# 80/20 strings on hogs



## Rick Turkosz (Nov 7, 2017)

I recently purchased an all mahogany guitar and was wondering if anyone has tried 80/20 bronze strings on such an instrument?


----------



## rollingdam (May 11, 2006)

There is no consistent answer to this question-each guitar is different and you have to experiment with all kinds of strings to determine what you like the best.
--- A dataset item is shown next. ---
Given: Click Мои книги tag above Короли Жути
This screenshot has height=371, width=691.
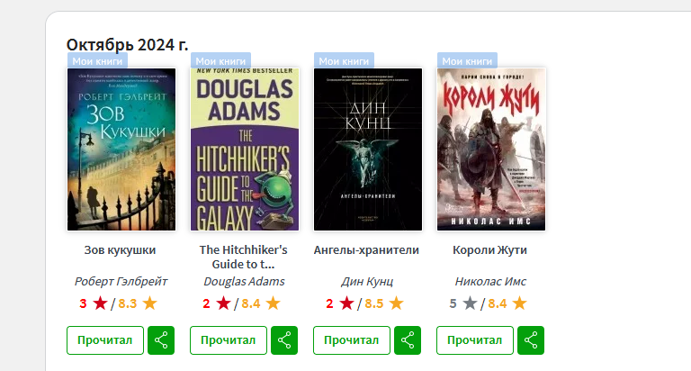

When I used to own a Martin D15 M Burst the best strings for that guitar were the Martin Monel strings-when I tried them on my Larrivee L 05 I could not wait to remove them


----------



## Rick Turkosz (Nov 7, 2017)

I agree, I usually try at least 4-6 different strings before deciding on which I like best for each guitar.I have tried the monels as well as darrdario nickle bronze and right now I have Giubson PB lights on the hog.I too have put strings on my Yamaha LL16 and took them off again within an hour.


----------



## Golden Era (Aug 18, 2014)

While each guitar IS different, generally to my ears phosphor works better on mahogany guitars - can roll off a little of the brightness or 
"brassiness" that some hog guitars can have...
YMMV...


----------



## Daniel Grenier (Jun 24, 2008)

Golden Era said:


> While each guitar IS different, generally to my ears phosphor works better on mahogany guitars - can roll off a little of the brightness or
> "brassiness" that some hog guitars can have...
> YMMV...


I’d have to agree as Elixir phosphor bronze sound (and feel) terrific on my mahogany Martin (back and side - not top). But again, some people love ketchup on their hotdog. Others, only mustard.


----------



## Merlin (Feb 23, 2009)

I’m digging 80/20 strings on my acoustics for maximum cutting power lately. They’re amazing on an acoustic archtop.


----------



## Morkolo (Dec 9, 2010)

I only have two "hog" guitars, a Gibson J45 and a Martin D18. Both of them sound their best to my ears with Elixir phosphor bronze nanoweb lights. I've tried 80/20s on both of them but I'm not a fan of the sound or response of 80/20s.


----------